Klage aus der Wirtschaft gegen neue Rundfunkgebührenordnung

Widerstand aus allen gesellschaftlichen Gruppen

Rom, (ZENIT.org) Jan Bentz | 836 klicks

Die Umstellung der Gebühren für die öffentlich-rechtlichen Rundfunksender von einer Geräteabgabe auf eine Haushaltsabgabe wird neben zahlreichen Protesten von Industrie-und Unternehmerverbänden, Industrie-und Handelskammern sowie dem deutschen Städtetag nunmehr auch Klageverfahren aus der Wirtschaft nach sich ziehen.

Genannt wird in diesem Zusammenhang der Drogerieketten-Unternehmer Dirk Rossmann aus Burgwedel. Eine sogenannte Popularklage am Bayerischen Verfassungsgerichtshof, die sich gegen die Zustimmung des Landtages zum Rundfunkbeitragsstaatsvertrag richtet, sei inzwischen angenommen worden, berichtet die Hannoversche Allgemeine Zeitung. Die neue Abgabenordnung bedeute für das Unternehmen eine Erhöhung der Kosten um 500 Prozent.

Zum Beispiel würden die Filialen zu Rundfunkempfangsstätten deklariert, obwohl ein Großteil der eingesetzten Computer keinen Zugang zum Internet und somit zum Empfang von digitalen Fernseh-und Rundfunkprogrammen besitze.
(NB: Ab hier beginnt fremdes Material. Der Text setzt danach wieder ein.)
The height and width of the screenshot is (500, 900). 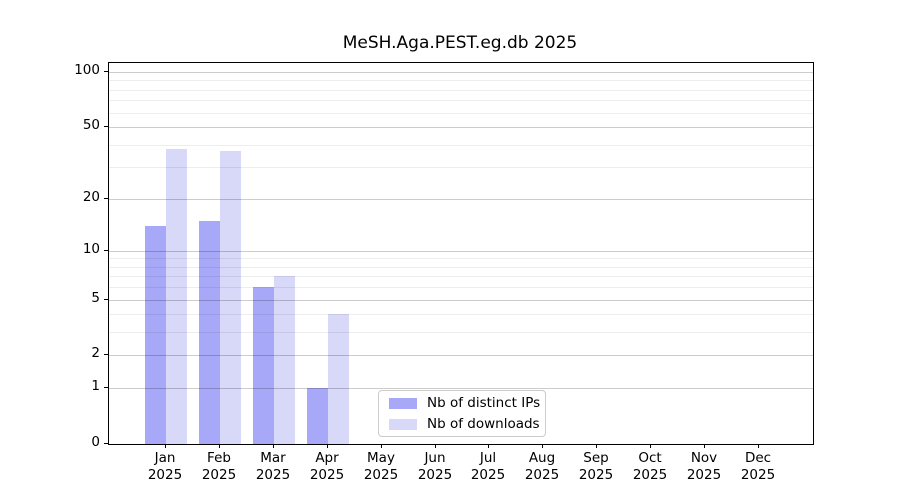 What do you see at coordinates (484, 424) in the screenshot?
I see `legend-label: Nb of downloads` at bounding box center [484, 424].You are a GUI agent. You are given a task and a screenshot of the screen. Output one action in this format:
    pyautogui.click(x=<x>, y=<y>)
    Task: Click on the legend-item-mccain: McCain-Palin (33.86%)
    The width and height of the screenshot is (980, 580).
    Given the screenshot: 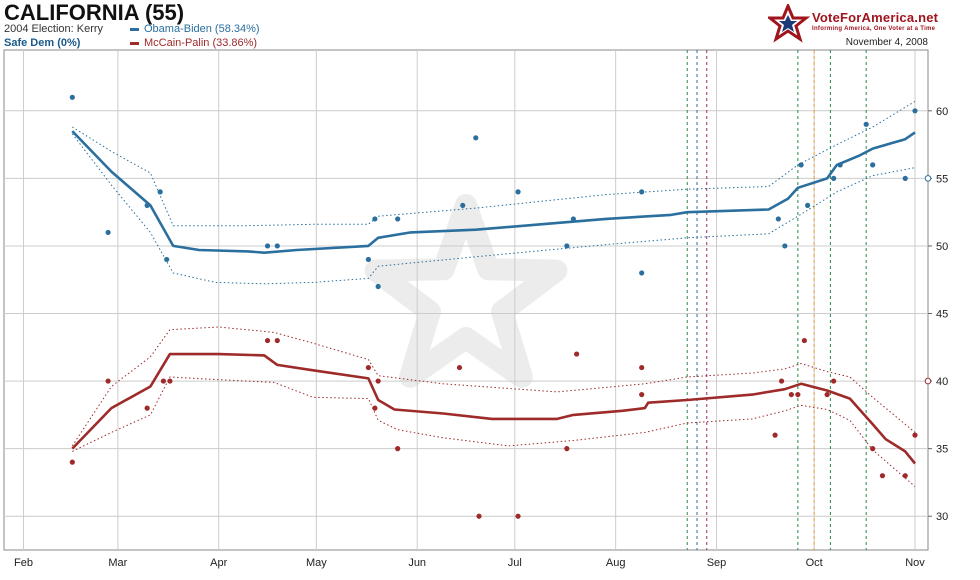 What is the action you would take?
    pyautogui.click(x=194, y=43)
    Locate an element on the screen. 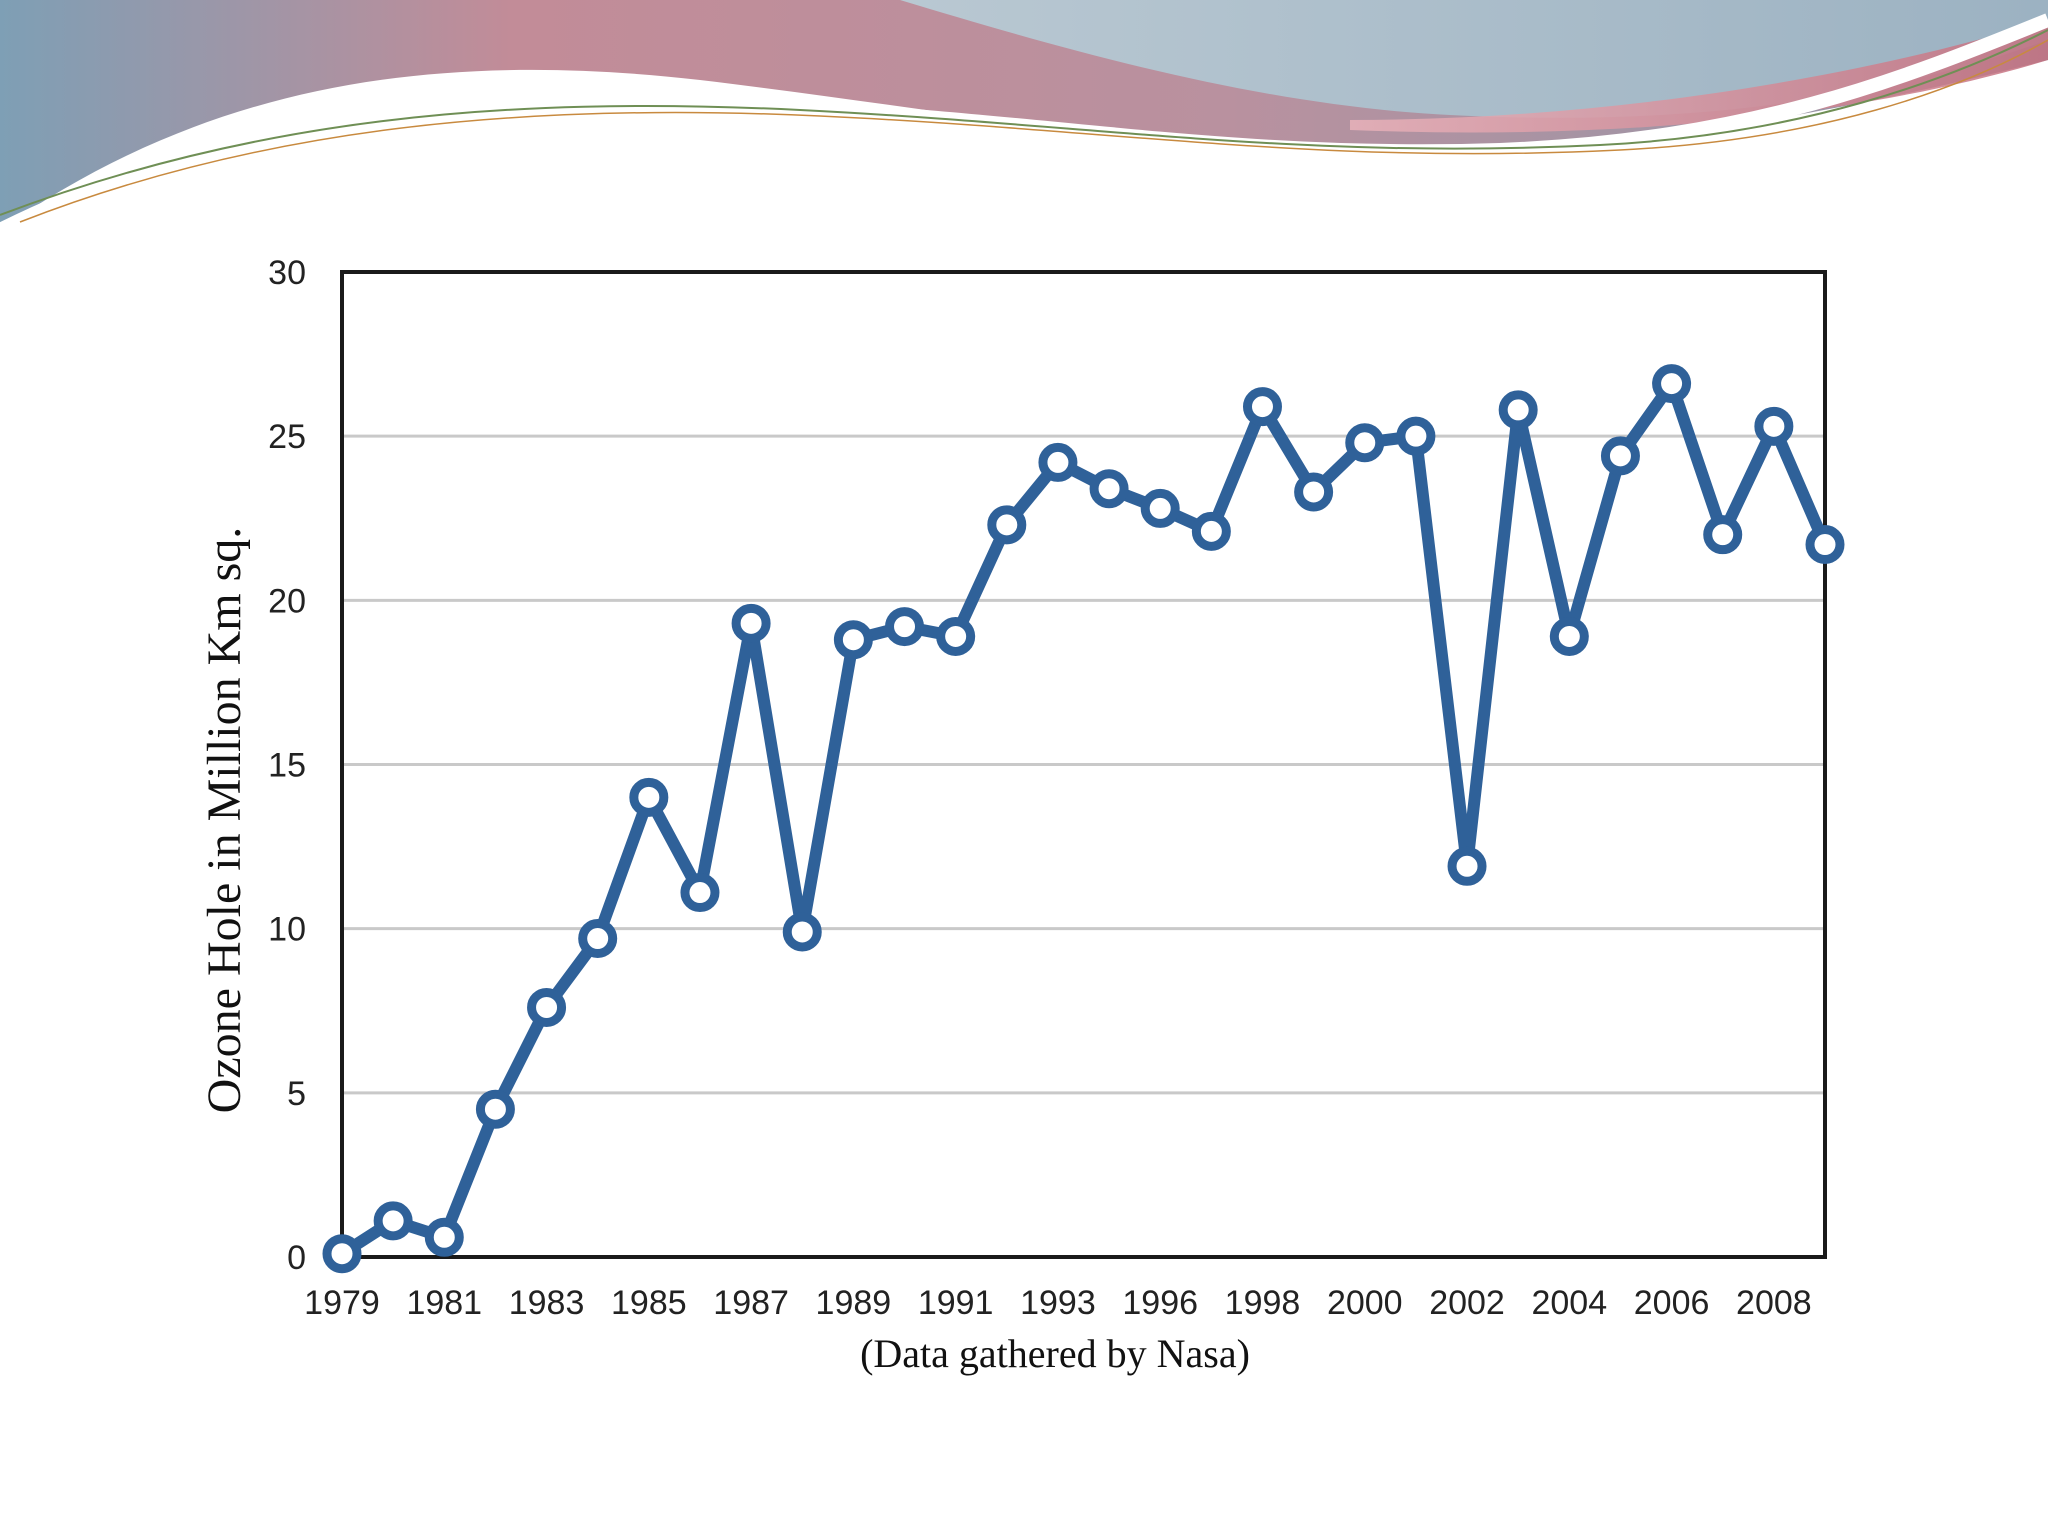 The width and height of the screenshot is (2048, 1536). x-tick-label: 1985 is located at coordinates (649, 1303).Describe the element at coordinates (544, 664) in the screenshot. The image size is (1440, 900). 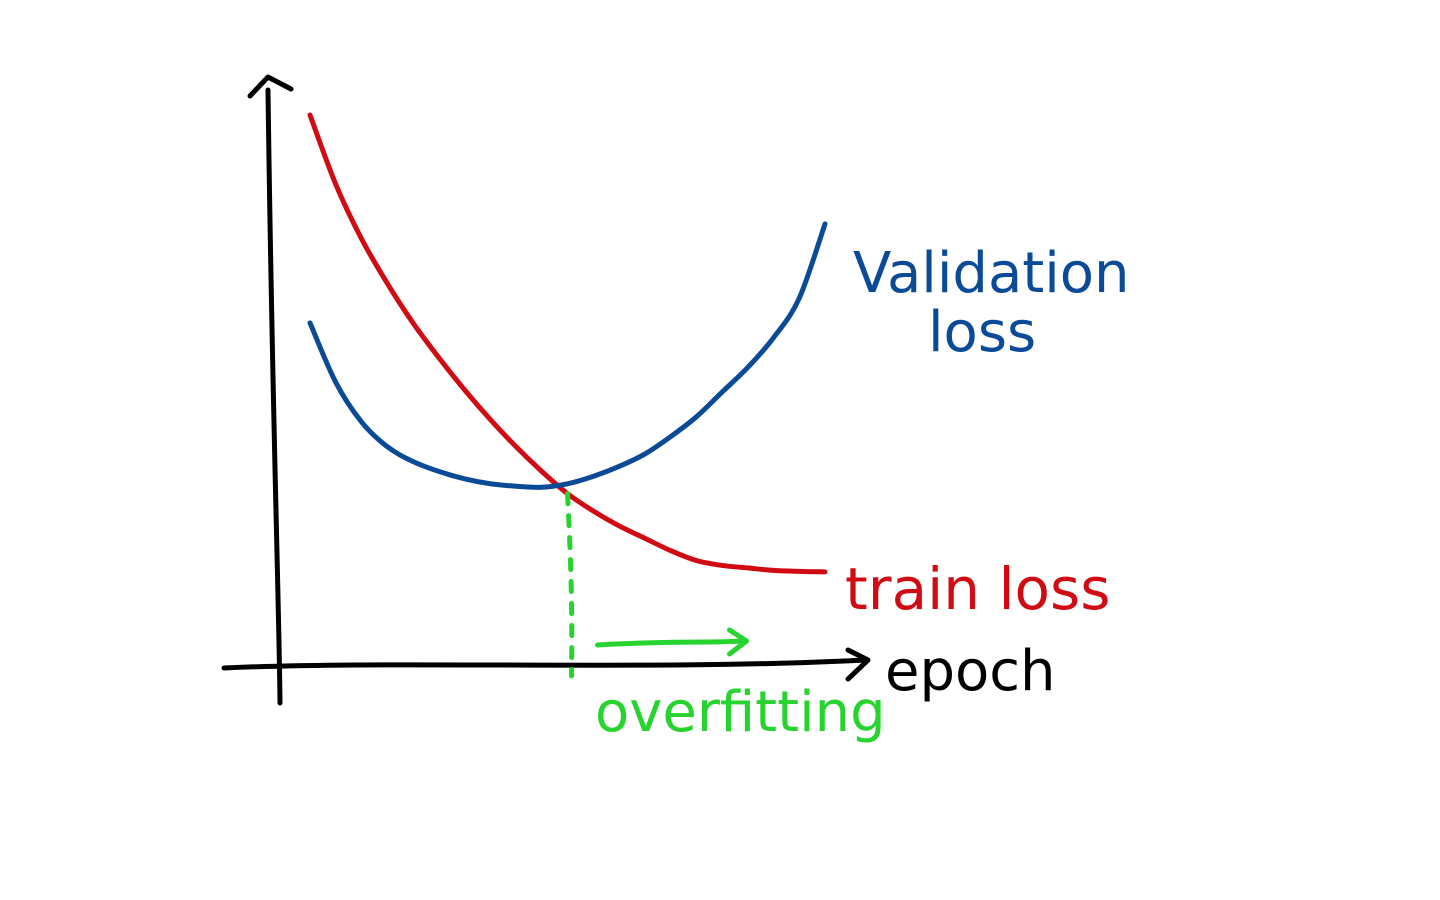
I see `x-axis` at that location.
Neben den Protesten zahlreicher Bürger, die nicht einsehen, dass sie gezwungen werden sollen, für eine Leistung zu zahlen, die sie nicht haben wollen, formiert sich somit ein breiter Widerstand gegen ein ausuferndes Abgabensystem, das den öffentlich-rechtlichen Sendern in den Jahren 2013 bis 2016 Einnahmen von 29,6 Milliarden Euro sichern würde.